There was to be a special display of trophies the London newspapers announced some days beforehand. The newspapers had not spared themselves in working up public interest. At the outset they had told how, on the night of March 24, Captain Hope, First A.D.C. to General Graham, had arrived in London with the Barrosa despatches and a “French Eagle with a wreath of gold,” which, it was stated, “the general trusted his aide de camp might be permitted to lay at his Majesty’s feet.” Then Londoners were informed that the Barrosa Eagle was a trophy of unusual importance, and was being kept at the War Office, to be presented to the Prince Regent at the next levée. It was announced a week later that his Royal Highness had been so desirous of seeing it at once, that the War Minister, the Earl of Liverpool, instead of waiting five weeks for the levée, had already presented it to the Prince at Carlton House. On that came the official notification that “the Eagle with the Golden Wreath,” as the trophy was everywhere styled, together with a number of other French trophies, which had been previously received and had been some time stored away at the War Office pending instructions as to their disposal, would be deposited in the Chapel Royal, Whitehall, (now the Museum of the Royal United Service Institution). “The Royal Depositum ceremony will be very grand, and the martial music appropriate to the occasion, and as the orders have been issued by direction of his Royal Highness the Prince Regent, the Chapel will be thronged with nobility.” So one journal notified; another remarking that “in addition to the great religious and military ceremony, an anthem is to be performed after the manner of the Te Deum.”
A GRAND MARTIAL CEREMONY
Thus popular interest was aroused and kept alive in advance, and the selected Saturday morning proving fine and pleasant, with the prospect of a genial and sunny forenoon, Londoners turned out in large numbers to see the show.
To the Brigade of Guards it fell to carry out the ceremony of the military reception of the Eagles.
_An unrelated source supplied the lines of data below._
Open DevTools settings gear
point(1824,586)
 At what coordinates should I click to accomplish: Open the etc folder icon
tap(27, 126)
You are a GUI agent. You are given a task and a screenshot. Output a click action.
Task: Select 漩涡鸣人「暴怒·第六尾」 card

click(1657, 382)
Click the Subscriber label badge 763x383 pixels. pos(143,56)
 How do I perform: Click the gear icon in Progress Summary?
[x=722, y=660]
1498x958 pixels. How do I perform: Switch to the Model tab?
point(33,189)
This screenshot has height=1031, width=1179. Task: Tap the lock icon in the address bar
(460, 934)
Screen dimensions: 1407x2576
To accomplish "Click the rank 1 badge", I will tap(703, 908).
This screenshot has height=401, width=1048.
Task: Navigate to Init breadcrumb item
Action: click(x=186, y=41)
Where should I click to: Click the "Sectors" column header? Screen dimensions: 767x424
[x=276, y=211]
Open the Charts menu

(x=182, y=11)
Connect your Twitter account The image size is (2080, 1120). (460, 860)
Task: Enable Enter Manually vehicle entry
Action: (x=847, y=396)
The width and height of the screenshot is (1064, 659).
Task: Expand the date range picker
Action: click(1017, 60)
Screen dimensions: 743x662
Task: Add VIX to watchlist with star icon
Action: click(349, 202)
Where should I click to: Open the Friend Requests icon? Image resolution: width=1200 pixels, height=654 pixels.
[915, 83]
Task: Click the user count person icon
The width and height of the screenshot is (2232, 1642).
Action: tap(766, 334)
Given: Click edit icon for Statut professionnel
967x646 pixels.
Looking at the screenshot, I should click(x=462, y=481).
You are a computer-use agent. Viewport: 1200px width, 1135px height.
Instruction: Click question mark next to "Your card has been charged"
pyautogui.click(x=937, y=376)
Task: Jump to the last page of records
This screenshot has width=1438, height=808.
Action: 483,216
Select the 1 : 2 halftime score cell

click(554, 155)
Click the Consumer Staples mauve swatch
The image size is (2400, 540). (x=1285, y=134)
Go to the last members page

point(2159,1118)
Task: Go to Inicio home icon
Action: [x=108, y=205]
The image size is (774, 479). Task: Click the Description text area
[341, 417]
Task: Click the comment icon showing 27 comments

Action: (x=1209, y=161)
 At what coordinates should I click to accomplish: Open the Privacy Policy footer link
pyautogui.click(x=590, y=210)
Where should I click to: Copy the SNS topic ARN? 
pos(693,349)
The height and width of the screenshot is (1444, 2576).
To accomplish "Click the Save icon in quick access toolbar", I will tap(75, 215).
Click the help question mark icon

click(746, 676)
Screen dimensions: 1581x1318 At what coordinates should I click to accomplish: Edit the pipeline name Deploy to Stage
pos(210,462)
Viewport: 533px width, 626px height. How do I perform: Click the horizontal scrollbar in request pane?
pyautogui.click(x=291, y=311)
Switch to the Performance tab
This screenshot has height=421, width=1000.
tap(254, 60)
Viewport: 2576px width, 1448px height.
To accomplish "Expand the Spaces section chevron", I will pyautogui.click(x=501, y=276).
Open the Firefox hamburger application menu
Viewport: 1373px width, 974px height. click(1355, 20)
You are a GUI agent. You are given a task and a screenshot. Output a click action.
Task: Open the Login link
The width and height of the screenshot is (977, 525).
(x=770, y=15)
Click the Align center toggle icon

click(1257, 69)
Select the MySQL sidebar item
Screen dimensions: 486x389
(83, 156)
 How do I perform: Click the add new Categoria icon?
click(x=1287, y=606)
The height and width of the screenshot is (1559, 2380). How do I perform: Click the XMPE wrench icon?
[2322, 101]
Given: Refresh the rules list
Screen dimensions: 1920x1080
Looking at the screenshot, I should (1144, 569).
The “Parade in St. James’s Park,” which we know now as the Horse Guards Parade, was the appointed place for the display, and as the clock struck nine the preliminaries opened with the arrival of a large body of Guards’ recruits who were to keep the ground. From quite an early hour a crowd had been gathering there and along the side of the Park. Soon afterwards the first of the troops designated to attend the ceremony began to arrive. These were several companies of the First Guards and Coldstreamers “in undress, with side arms.” They formed line along either side of the parade-ground; on one side “extending from the corner of the Chancellor of the Exchequer’s garden to the Egyptian gun”; on the opposite side, “from the Admiralty towards the Park.” To right and left of the archway under the Horse Guards leading to Whitehall were drawn up the “recruiting parties stationed in the Home District.”